Pixel coordinate grounding data
—————

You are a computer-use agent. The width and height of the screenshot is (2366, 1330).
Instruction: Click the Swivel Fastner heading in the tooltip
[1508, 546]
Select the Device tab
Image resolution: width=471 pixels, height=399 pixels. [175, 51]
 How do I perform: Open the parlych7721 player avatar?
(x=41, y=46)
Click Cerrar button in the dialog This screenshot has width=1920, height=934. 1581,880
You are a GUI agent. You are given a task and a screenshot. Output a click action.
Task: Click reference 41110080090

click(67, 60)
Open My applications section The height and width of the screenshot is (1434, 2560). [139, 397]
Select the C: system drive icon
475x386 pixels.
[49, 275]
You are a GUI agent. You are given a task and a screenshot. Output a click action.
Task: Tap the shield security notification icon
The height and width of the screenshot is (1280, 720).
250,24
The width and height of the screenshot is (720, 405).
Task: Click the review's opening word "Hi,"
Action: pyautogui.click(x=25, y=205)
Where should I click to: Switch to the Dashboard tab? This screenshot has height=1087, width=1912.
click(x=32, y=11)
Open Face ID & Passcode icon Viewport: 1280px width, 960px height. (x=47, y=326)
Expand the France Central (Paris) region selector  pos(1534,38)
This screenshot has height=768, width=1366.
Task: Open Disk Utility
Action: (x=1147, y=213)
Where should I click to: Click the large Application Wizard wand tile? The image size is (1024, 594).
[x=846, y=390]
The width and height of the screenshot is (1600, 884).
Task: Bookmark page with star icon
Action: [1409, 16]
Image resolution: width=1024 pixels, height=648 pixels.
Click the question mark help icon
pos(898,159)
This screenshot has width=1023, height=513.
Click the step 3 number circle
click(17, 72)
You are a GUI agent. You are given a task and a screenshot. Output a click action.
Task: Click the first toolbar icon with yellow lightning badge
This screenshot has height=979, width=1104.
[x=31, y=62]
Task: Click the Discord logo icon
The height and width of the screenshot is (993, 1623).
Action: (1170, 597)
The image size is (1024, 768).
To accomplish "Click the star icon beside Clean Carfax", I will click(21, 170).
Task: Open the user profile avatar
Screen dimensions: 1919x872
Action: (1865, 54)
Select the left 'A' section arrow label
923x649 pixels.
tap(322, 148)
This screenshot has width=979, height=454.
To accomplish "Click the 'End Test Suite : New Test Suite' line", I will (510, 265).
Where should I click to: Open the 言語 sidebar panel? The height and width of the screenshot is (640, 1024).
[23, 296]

—————

:: Task details ::
Word for word, write out each record shown above.

:: Response for this exercise ::
You are a computer-use agent. The width and height of the screenshot is (2366, 1330).
Instruction: Click the Swivel Fastner heading in the tooltip
[1508, 546]
Select the Device tab
Image resolution: width=471 pixels, height=399 pixels. [175, 51]
 How do I perform: Open the parlych7721 player avatar?
(x=41, y=46)
Click Cerrar button in the dialog This screenshot has width=1920, height=934. 1581,880
You are a GUI agent. You are given a task and a screenshot. Output a click action.
Task: Click reference 41110080090

click(67, 60)
Open My applications section The height and width of the screenshot is (1434, 2560). [139, 397]
Select the C: system drive icon
475x386 pixels.
[49, 275]
You are a GUI agent. You are given a task and a screenshot. Output a click action.
Task: Tap the shield security notification icon
The height and width of the screenshot is (1280, 720).
250,24
The width and height of the screenshot is (720, 405).
Task: Click the review's opening word "Hi,"
Action: pyautogui.click(x=25, y=205)
Where should I click to: Switch to the Dashboard tab? This screenshot has height=1087, width=1912.
click(x=32, y=11)
Open Face ID & Passcode icon Viewport: 1280px width, 960px height. (x=47, y=326)
Expand the France Central (Paris) region selector  pos(1534,38)
This screenshot has height=768, width=1366.
Task: Open Disk Utility
Action: (x=1147, y=213)
Where should I click to: Click the large Application Wizard wand tile? The image size is (1024, 594).
[x=846, y=390]
The width and height of the screenshot is (1600, 884).
Task: Bookmark page with star icon
Action: [1409, 16]
Image resolution: width=1024 pixels, height=648 pixels.
Click the question mark help icon
pos(898,159)
This screenshot has width=1023, height=513.
Click the step 3 number circle
click(17, 72)
You are a GUI agent. You are given a task and a screenshot. Output a click action.
Task: Click the first toolbar icon with yellow lightning badge
This screenshot has height=979, width=1104.
[x=31, y=62]
Task: Click the Discord logo icon
The height and width of the screenshot is (993, 1623).
Action: (1170, 597)
The image size is (1024, 768).
To accomplish "Click the star icon beside Clean Carfax", I will click(21, 170).
Task: Open the user profile avatar
Screen dimensions: 1919x872
Action: (1865, 54)
Select the left 'A' section arrow label
923x649 pixels.
tap(322, 148)
This screenshot has width=979, height=454.
To accomplish "Click the 'End Test Suite : New Test Suite' line", I will (510, 265).
Where should I click to: Open the 言語 sidebar panel? The height and width of the screenshot is (640, 1024).
[23, 296]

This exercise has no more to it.